/microservice-k8s

A simple micro-service setup using docker-compose and kubernetes

Primary LanguageHTML

Practical case: Deployable development environment

Solution (Kubernetes)

To test the application using kubernetes, minikube, an image repository (like docker hub or ECR) and kubectl are required.

  1. Start minikube 
    minikube start
  2. First change directory into the folder web to build, tag and publish an image of the flask app. There is a shell script for doing all that. 
    cd web
sh docker.sh
    You might have to set the env var export DOCKER_DEFAULT_PLATFORM=linux/amd64 before building the image if you are on a mac M1 like me. The error message would be something like SCRAM authentication requires libpq version 10 or above.
  3. Next, go back to the root of the application and run the following commands 
    kubectl apply -fk8s/secrets.yaml  # setup the secrets
kubectl apply -f k8s/postgres-pvc.yaml # configure the persistent volume claim for the postgres server
kubectl apply -f k8s/postgres-deployment.yaml # deploy the postgres server
  4. Afterwards, retrieve the name of the pod running the postgresql server 
     kubectl get pods
  5. Run the following commands using the name of the pod from above. This will copy the sql dump into a persistent volume clain and execute the command to dump the table into the postgres server that was created above. 
    kubectl cp path/to/rates.sql <postgres-pod-id>:/data.sql # Copy the sql dump file to the pod(s) running the postgres server
kubectl exec -it <postgres-pod-id> -- psql -U postgres -d mydb -f /data.sql # Run the command to dump the file
  6. Test that the dump and configuration of the postgres server worked 
    kubectl exec -it <postgres-pod-id> -- psql -U postgres -d mydb -c "SELECT * FROM regions" # Make a sample query to the postgres server to check if file was properly dumped
  7. Then deploy the flask app image into the cluster 
    kubectl apply -f k8s/flask-app-deployment.yaml # Deploy the flask app

To test the setup, I used the minikube shell as follows

minikube ssh
curl http://192.168.49.2:30000
curl "http://192.168.49.2:30000/rates?date_from=2021-01-01&date_to=2021-01-31&orig_code=CNGGZ&dest_code=EETLL"

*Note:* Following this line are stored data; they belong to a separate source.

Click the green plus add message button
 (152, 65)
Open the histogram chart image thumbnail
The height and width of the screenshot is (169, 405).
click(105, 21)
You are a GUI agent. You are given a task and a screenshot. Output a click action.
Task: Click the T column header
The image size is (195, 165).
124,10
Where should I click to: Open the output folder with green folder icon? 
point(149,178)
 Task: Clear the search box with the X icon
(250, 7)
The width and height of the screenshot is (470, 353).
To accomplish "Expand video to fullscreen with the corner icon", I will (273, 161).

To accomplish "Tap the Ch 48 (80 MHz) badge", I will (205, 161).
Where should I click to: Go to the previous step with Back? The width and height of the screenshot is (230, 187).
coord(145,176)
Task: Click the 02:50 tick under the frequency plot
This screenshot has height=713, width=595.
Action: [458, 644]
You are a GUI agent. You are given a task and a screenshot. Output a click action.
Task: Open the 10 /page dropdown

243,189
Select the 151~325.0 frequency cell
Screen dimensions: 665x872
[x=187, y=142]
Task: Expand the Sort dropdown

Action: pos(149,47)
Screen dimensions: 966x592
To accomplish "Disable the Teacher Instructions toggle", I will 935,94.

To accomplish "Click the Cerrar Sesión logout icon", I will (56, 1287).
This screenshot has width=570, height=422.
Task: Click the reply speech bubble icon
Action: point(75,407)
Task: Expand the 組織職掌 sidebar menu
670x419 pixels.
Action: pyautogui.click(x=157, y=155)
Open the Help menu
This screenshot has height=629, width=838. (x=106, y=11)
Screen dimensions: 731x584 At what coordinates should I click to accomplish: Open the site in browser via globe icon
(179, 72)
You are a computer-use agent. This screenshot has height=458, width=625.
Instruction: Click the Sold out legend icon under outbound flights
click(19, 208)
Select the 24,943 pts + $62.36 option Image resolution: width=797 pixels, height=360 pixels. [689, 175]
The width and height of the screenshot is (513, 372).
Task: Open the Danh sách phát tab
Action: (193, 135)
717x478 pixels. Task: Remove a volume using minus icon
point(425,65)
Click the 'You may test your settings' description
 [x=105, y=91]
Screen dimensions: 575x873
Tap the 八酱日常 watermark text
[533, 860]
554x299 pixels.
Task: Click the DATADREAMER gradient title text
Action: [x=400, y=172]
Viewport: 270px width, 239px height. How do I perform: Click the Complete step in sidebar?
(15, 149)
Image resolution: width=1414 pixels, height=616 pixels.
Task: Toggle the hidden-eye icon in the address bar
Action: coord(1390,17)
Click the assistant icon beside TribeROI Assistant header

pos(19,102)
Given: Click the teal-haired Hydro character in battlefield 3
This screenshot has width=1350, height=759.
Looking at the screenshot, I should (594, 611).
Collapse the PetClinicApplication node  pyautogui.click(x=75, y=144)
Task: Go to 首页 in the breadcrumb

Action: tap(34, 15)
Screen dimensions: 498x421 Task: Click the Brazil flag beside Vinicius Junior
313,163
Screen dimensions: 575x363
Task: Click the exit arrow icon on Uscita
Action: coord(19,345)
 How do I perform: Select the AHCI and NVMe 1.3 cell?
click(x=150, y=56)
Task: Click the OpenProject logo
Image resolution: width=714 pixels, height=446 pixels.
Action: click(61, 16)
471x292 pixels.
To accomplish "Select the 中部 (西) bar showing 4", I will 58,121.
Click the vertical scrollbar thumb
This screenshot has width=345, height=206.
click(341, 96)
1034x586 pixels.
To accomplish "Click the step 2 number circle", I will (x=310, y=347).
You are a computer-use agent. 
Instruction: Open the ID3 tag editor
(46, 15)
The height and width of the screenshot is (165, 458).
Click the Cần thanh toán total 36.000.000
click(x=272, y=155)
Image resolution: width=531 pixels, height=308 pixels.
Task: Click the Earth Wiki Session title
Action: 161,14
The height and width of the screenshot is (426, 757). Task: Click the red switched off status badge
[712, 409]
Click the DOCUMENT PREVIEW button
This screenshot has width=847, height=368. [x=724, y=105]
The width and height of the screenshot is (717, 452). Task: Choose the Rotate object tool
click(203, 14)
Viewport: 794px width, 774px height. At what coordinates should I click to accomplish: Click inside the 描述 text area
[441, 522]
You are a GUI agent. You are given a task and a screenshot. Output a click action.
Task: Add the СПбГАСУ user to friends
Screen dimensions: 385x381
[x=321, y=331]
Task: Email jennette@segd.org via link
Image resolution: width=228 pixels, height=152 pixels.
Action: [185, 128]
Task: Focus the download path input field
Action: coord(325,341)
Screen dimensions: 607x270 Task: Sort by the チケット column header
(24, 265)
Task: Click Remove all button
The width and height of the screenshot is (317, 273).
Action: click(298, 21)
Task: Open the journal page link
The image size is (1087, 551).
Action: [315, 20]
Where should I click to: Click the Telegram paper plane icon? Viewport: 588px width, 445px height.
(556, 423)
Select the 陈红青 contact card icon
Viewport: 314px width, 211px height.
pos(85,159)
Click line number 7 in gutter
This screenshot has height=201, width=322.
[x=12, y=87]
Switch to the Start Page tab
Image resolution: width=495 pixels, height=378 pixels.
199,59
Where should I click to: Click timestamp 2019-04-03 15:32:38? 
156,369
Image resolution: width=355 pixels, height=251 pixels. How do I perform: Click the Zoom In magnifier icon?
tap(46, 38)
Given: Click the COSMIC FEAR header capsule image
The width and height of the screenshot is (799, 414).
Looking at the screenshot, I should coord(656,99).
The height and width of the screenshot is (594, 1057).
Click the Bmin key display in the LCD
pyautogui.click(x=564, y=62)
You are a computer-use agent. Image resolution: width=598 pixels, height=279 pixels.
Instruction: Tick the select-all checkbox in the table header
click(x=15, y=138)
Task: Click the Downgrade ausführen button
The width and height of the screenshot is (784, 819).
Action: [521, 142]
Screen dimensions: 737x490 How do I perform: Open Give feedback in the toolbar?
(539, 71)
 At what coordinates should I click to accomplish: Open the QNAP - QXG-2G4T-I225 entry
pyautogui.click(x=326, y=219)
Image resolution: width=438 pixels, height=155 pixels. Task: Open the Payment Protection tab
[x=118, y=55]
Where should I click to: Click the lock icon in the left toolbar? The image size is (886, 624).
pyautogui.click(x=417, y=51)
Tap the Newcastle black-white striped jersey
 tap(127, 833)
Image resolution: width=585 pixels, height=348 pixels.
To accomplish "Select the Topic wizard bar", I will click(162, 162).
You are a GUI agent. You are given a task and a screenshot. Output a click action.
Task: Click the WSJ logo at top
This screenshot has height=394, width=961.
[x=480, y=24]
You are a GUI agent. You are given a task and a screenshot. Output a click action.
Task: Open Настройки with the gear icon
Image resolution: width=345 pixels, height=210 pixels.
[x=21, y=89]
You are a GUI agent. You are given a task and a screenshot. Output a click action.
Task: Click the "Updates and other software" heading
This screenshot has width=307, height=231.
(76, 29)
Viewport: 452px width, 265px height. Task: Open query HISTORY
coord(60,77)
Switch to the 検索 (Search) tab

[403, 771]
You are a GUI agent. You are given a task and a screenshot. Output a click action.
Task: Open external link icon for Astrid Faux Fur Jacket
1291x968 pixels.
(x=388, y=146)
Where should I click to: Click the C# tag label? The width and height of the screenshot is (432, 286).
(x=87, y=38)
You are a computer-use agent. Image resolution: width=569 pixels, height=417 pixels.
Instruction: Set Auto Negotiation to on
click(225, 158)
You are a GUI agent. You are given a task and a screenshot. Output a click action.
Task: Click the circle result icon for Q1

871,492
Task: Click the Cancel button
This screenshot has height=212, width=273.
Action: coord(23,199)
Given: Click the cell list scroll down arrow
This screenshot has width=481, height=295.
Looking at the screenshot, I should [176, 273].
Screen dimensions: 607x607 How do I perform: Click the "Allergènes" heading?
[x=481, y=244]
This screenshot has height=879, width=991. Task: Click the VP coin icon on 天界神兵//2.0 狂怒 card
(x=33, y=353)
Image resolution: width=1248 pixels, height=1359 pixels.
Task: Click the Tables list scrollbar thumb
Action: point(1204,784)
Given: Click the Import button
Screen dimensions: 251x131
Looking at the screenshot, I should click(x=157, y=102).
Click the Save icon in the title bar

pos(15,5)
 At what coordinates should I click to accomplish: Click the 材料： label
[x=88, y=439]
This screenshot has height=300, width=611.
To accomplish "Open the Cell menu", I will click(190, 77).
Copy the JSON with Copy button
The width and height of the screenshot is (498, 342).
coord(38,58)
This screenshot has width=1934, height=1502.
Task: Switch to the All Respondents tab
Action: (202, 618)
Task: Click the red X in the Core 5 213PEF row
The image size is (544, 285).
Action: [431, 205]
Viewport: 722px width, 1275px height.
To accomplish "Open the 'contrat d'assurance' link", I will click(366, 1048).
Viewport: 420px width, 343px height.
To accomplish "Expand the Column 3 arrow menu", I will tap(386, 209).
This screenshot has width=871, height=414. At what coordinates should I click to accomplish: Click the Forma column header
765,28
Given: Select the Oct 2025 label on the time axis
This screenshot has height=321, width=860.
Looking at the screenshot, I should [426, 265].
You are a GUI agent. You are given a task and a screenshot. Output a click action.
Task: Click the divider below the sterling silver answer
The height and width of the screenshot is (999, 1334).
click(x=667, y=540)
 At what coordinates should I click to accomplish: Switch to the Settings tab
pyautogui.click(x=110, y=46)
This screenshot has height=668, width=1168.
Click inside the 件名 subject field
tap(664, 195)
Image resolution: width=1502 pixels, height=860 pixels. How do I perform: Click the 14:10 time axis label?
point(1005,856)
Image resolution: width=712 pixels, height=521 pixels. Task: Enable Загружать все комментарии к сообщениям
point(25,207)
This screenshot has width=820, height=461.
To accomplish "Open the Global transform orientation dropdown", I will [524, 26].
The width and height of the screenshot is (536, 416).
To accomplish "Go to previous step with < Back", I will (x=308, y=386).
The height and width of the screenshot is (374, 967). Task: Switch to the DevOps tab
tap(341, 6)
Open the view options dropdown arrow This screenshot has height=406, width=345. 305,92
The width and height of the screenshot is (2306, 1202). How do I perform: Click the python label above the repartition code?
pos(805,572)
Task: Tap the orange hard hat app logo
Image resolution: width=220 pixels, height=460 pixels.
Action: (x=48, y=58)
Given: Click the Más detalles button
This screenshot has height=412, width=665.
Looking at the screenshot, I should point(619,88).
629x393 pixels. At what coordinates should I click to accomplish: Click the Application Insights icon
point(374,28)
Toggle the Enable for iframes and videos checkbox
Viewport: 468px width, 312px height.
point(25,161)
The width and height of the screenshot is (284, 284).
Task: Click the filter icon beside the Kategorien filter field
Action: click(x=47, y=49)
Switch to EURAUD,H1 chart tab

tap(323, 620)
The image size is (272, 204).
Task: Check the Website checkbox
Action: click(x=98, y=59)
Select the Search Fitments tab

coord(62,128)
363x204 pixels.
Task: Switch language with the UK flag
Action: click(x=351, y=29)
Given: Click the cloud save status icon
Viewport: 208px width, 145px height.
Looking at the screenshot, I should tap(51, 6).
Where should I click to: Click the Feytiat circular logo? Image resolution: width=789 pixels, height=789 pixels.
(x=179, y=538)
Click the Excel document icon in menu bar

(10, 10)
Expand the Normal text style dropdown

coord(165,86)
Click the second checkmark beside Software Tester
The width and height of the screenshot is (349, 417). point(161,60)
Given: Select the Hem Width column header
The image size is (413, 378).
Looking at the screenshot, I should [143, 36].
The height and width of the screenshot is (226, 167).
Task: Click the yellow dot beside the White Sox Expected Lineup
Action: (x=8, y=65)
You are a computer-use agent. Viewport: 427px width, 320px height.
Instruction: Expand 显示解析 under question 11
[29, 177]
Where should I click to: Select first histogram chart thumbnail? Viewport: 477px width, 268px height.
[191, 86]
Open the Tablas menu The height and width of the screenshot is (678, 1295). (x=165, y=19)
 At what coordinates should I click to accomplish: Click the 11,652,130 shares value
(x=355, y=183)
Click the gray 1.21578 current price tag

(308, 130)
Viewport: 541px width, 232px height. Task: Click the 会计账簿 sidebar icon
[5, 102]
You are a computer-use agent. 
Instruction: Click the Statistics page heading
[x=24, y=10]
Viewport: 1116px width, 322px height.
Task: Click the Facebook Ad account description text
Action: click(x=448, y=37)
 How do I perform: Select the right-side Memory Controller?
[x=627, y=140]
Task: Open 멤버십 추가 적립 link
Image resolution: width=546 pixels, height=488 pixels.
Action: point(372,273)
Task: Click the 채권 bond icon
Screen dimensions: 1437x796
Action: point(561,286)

Even though we specified a NodePort in minikube, minikube will still not expose. It will use its own external port to listen to this service. Minikube tunnels the service to expose to the outer world. To find out what port was exposed:

    minikube service flask-app

This will display the message that looks like so

|-----------|-----------|-------------|---------------------------|
| NAMESPACE |   NAME    | TARGET PORT |            URL            |
|-----------|-----------|-------------|---------------------------|
| default   | flask-app | http/80     | http://192.168.49.2:30000 |
|-----------|-----------|-------------|---------------------------|
🏃  Starting tunnel for service flask-app.
|-----------|-----------|-------------|------------------------|
| NAMESPACE |   NAME    | TARGET PORT |          URL           |
|-----------|-----------|-------------|------------------------|
| default   | flask-app |             | http://127.0.0.1:59829 |
|-----------|-----------|-------------|------------------------|

The correct port will be displayed at the bottom. This should also open a browser page where it show the root address. The app can also be tested with the endpoint. For example, in this case, it will be

http://127.0.0.1:59829/rates?date_from=2021-01-01&date_to=2021-01-31&orig_code=CNGGZ&dest_code=EETLL%22

Assumptions/Limitations:

  • Postgres DB also has a password for security reasons.
  • The shell commands can be written to a shell script and be made part of a CI/CD pipeline runner
  • The volume attachement is a very shaby one. It is best to have the RDS outside of the cluster
  • Deployment in AWS will require an existing VPC

Choice of Kubernetes

  • Kubernetes does a good job in orchestrating containers as is the case with this task
  • It is also portable to the AWS cloud, integratable to a CI/CD pipeline
  • It also allows storage of secrets, for the database any other sensitive information
  • Secrets are encoded using the command echo -n 'my-sample-secret' | base64 and then added to the secrets config file

Solution (Docker Compose)

To test the setup with docker-compose, it is assumed that docker is already installed. Docker compose is used to orchestrate the containers, the application is then served behind an Nginx reverse proxy that also serves as a load balancer. The docker-compose.yml can be updated to either increase the number of replicas for the flask-app etc. For certain chips, like the M1, you might still need to update the docker platform as an ENV variable

export DOCKER_DEFAULT_PLATFORM=linux/amd64

With the attached Makefile, you can then test the entire application To serve the application,

make serve

To make calls to the endpoint

make test

To tear everything down after testing,

make tidy